:: Source records ::

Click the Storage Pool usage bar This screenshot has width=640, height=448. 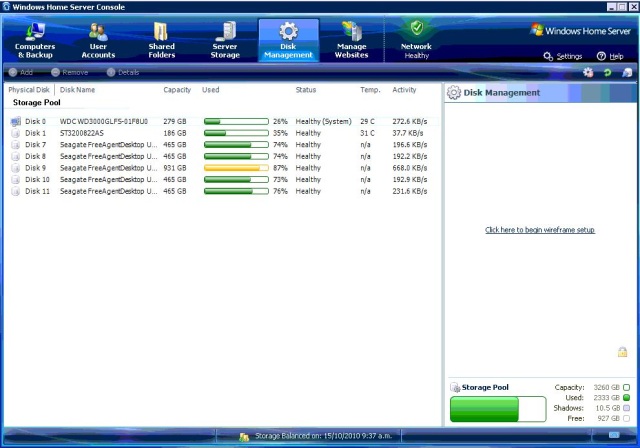click(484, 409)
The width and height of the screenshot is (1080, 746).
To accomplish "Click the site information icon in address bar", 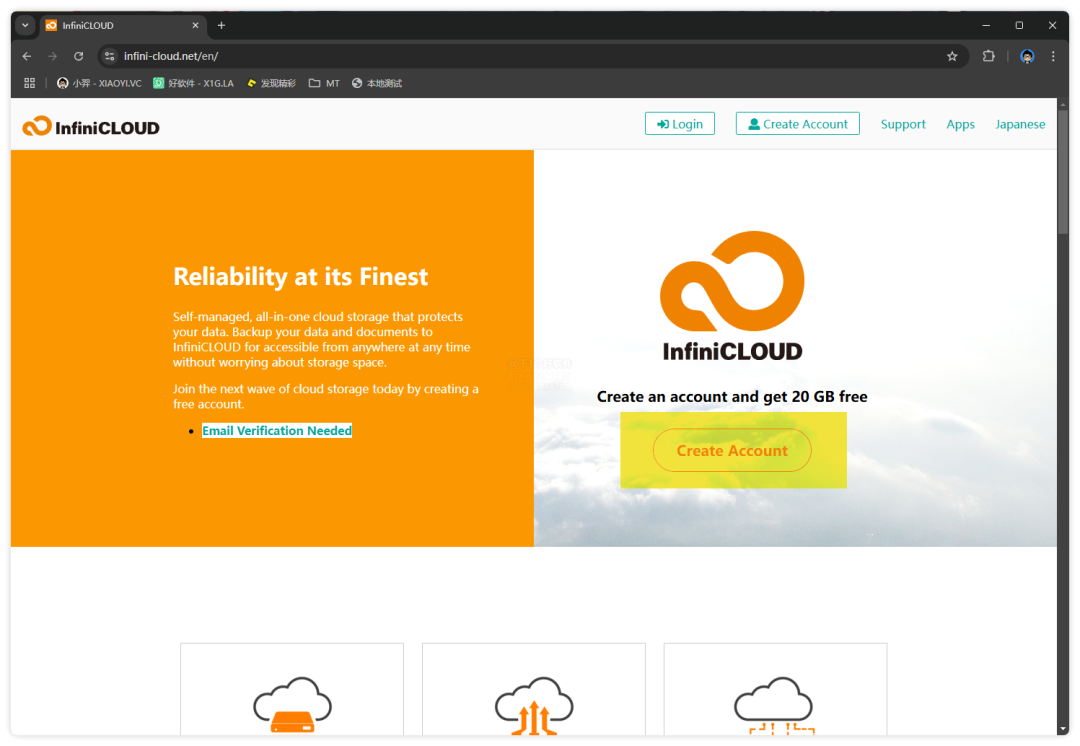I will (x=110, y=56).
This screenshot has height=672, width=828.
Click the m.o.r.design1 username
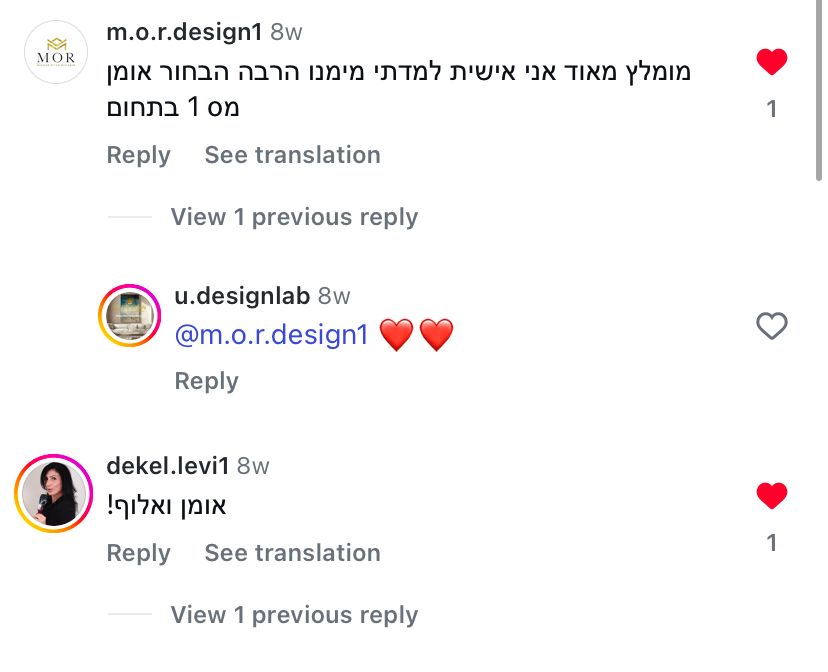point(184,32)
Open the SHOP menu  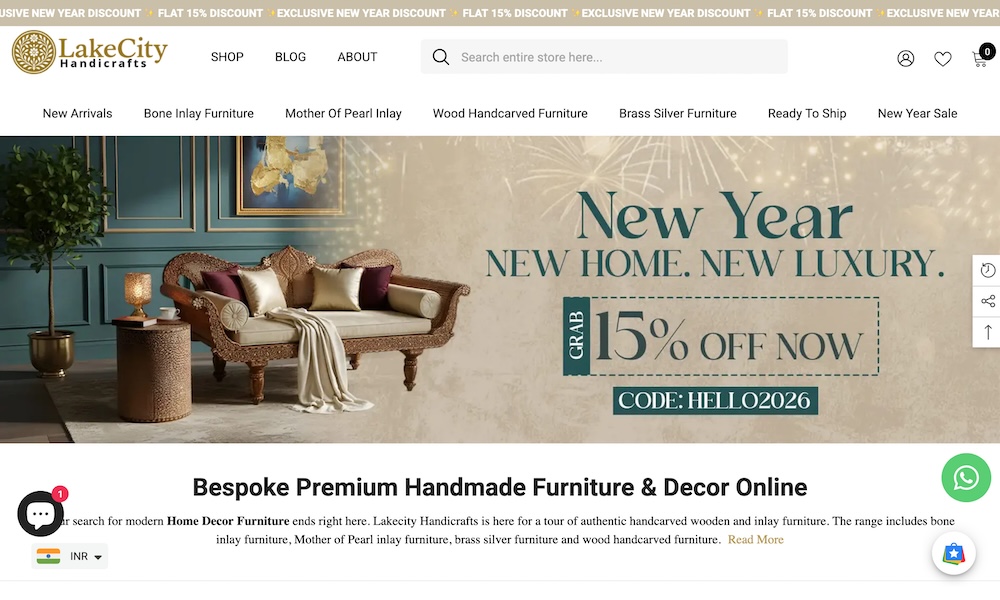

:: Your assignment ::
Leave every picture out and set down exactly the lines running from the one with "Click the m.o.r.design1 username" to the last line of the material above.

:: Task output ::
Click the m.o.r.design1 username
point(184,32)
Open the SHOP menu  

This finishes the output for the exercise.